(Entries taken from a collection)
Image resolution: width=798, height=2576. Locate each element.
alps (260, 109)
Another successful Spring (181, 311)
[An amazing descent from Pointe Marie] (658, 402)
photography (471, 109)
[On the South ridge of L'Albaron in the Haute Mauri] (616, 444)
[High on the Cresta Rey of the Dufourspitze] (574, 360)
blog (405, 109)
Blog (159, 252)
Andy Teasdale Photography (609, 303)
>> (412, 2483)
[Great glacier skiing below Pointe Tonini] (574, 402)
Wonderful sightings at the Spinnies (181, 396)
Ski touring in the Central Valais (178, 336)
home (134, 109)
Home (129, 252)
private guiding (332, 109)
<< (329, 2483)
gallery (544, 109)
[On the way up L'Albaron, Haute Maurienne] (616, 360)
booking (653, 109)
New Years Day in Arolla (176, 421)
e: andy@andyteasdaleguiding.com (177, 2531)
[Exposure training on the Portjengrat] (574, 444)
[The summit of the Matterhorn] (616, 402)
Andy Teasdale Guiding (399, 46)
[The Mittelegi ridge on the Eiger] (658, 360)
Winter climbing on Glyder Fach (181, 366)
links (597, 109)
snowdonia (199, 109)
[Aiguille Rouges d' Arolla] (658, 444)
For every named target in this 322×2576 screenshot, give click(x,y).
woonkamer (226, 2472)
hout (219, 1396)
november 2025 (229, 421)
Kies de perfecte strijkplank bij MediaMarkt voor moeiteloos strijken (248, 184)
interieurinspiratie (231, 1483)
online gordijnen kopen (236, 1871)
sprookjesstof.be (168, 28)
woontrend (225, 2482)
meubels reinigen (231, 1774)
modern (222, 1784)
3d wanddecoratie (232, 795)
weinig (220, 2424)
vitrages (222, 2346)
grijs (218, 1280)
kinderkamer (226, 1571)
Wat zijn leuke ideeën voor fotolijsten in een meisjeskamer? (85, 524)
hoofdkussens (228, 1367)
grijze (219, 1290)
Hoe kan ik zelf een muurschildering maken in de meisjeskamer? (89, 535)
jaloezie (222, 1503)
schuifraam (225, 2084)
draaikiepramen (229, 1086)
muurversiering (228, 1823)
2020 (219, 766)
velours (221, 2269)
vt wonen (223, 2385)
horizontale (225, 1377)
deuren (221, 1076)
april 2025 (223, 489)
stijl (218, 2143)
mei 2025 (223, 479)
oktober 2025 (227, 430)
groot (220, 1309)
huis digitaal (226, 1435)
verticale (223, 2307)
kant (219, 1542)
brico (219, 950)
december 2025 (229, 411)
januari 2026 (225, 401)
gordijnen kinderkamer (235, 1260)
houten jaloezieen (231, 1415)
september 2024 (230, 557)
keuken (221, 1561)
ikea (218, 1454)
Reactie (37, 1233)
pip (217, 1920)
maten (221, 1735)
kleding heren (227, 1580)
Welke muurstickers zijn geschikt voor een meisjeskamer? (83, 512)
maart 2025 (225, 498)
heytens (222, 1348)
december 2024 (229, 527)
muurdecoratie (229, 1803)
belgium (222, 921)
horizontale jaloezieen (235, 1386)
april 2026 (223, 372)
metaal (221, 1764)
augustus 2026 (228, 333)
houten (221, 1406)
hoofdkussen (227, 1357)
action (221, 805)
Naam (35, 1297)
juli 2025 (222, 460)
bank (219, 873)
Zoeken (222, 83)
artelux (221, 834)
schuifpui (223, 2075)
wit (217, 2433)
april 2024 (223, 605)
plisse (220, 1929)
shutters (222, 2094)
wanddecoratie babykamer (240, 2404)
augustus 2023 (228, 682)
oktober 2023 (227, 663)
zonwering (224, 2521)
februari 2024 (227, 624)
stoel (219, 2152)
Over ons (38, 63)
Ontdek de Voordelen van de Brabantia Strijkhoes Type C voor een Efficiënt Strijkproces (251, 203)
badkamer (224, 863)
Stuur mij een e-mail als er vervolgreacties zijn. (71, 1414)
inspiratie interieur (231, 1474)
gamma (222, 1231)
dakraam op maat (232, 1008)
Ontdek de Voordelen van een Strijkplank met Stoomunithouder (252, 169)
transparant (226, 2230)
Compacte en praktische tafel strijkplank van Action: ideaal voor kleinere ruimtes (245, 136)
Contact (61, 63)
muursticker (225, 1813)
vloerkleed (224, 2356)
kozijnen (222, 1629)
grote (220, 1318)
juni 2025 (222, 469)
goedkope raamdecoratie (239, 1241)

» **Work item**: An exact reproduction of all the records is required.

» **Result**:
Image resolution: width=798, height=2576. Locate each element.
alps (260, 109)
Another successful Spring (181, 311)
[An amazing descent from Pointe Marie] (658, 402)
photography (471, 109)
[On the South ridge of L'Albaron in the Haute Mauri] (616, 444)
[High on the Cresta Rey of the Dufourspitze] (574, 360)
blog (405, 109)
Blog (159, 252)
Andy Teasdale Photography (609, 303)
>> (412, 2483)
[Great glacier skiing below Pointe Tonini] (574, 402)
Wonderful sightings at the Spinnies (181, 396)
Ski touring in the Central Valais (178, 336)
home (134, 109)
Home (129, 252)
private guiding (332, 109)
<< (329, 2483)
gallery (544, 109)
[On the way up L'Albaron, Haute Maurienne] (616, 360)
booking (653, 109)
New Years Day in Arolla (176, 421)
e: andy@andyteasdaleguiding.com (177, 2531)
[Exposure training on the Portjengrat] (574, 444)
[The summit of the Matterhorn] (616, 402)
Andy Teasdale Guiding (399, 46)
[The Mittelegi ridge on the Eiger] (658, 360)
Winter climbing on Glyder Fach (181, 366)
links (597, 109)
snowdonia (199, 109)
[Aiguille Rouges d' Arolla] (658, 444)
For every named target in this 322×2576 screenshot, give click(x,y).
woonkamer (226, 2472)
hout (219, 1396)
november 2025 (229, 421)
Kies de perfecte strijkplank bij MediaMarkt voor moeiteloos strijken (248, 184)
interieurinspiratie (231, 1483)
online gordijnen kopen (236, 1871)
sprookjesstof.be (168, 28)
woontrend (225, 2482)
meubels reinigen (231, 1774)
modern (222, 1784)
3d wanddecoratie (232, 795)
weinig (220, 2424)
vitrages (222, 2346)
grijs (218, 1280)
kinderkamer (226, 1571)
Wat zijn leuke ideeën voor fotolijsten in een meisjeskamer? (85, 524)
hoofdkussens (228, 1367)
grijze (219, 1290)
Hoe kan ik zelf een muurschildering maken in de meisjeskamer? (89, 535)
jaloezie (222, 1503)
schuifraam (225, 2084)
draaikiepramen (229, 1086)
muurversiering (228, 1823)
2020 (219, 766)
velours (221, 2269)
vt wonen (223, 2385)
horizontale (225, 1377)
deuren (221, 1076)
april 2025 (223, 489)
stijl (218, 2143)
mei 2025 (223, 479)
oktober 2025 (227, 430)
groot (220, 1309)
huis digitaal (226, 1435)
verticale (223, 2307)
kant (219, 1542)
brico (219, 950)
december 2025 (229, 411)
januari 2026 (225, 401)
gordijnen kinderkamer (235, 1260)
houten jaloezieen (231, 1415)
september 2024 (230, 557)
keuken (221, 1561)
ikea (218, 1454)
Reactie (37, 1233)
pip (217, 1920)
maten (221, 1735)
kleding heren (227, 1580)
Welke muurstickers zijn geschikt voor een meisjeskamer? (83, 512)
maart 2025 (225, 498)
heytens (222, 1348)
december 2024 (229, 527)
muurdecoratie (229, 1803)
belgium (222, 921)
horizontale jaloezieen (235, 1386)
april 2026 (223, 372)
metaal (221, 1764)
augustus 2026 (228, 333)
houten (221, 1406)
hoofdkussen (227, 1357)
action (221, 805)
Naam (35, 1297)
juli 2025 (222, 460)
bank (219, 873)
Zoeken (222, 83)
artelux (221, 834)
schuifpui (223, 2075)
wit (217, 2433)
april 2024 (223, 605)
plisse (220, 1929)
shutters (222, 2094)
wanddecoratie babykamer (240, 2404)
augustus 2023 (228, 682)
oktober 2023 (227, 663)
zonwering (224, 2521)
februari 2024 (227, 624)
stoel (219, 2152)
Over ons (38, 63)
Ontdek de Voordelen van de Brabantia Strijkhoes Type C voor een Efficiënt Strijkproces (251, 203)
badkamer (224, 863)
Stuur mij een e-mail als er vervolgreacties zijn. (71, 1414)
inspiratie interieur (231, 1474)
gamma (222, 1231)
dakraam op maat (232, 1008)
Ontdek de Voordelen van een Strijkplank met Stoomunithouder (252, 169)
transparant (226, 2230)
Compacte en praktische tafel strijkplank van Action: ideaal voor kleinere ruimtes (245, 136)
Contact (61, 63)
muursticker (225, 1813)
vloerkleed (224, 2356)
kozijnen (222, 1629)
grote (220, 1318)
juni 2025 (222, 469)
goedkope raamdecoratie (239, 1241)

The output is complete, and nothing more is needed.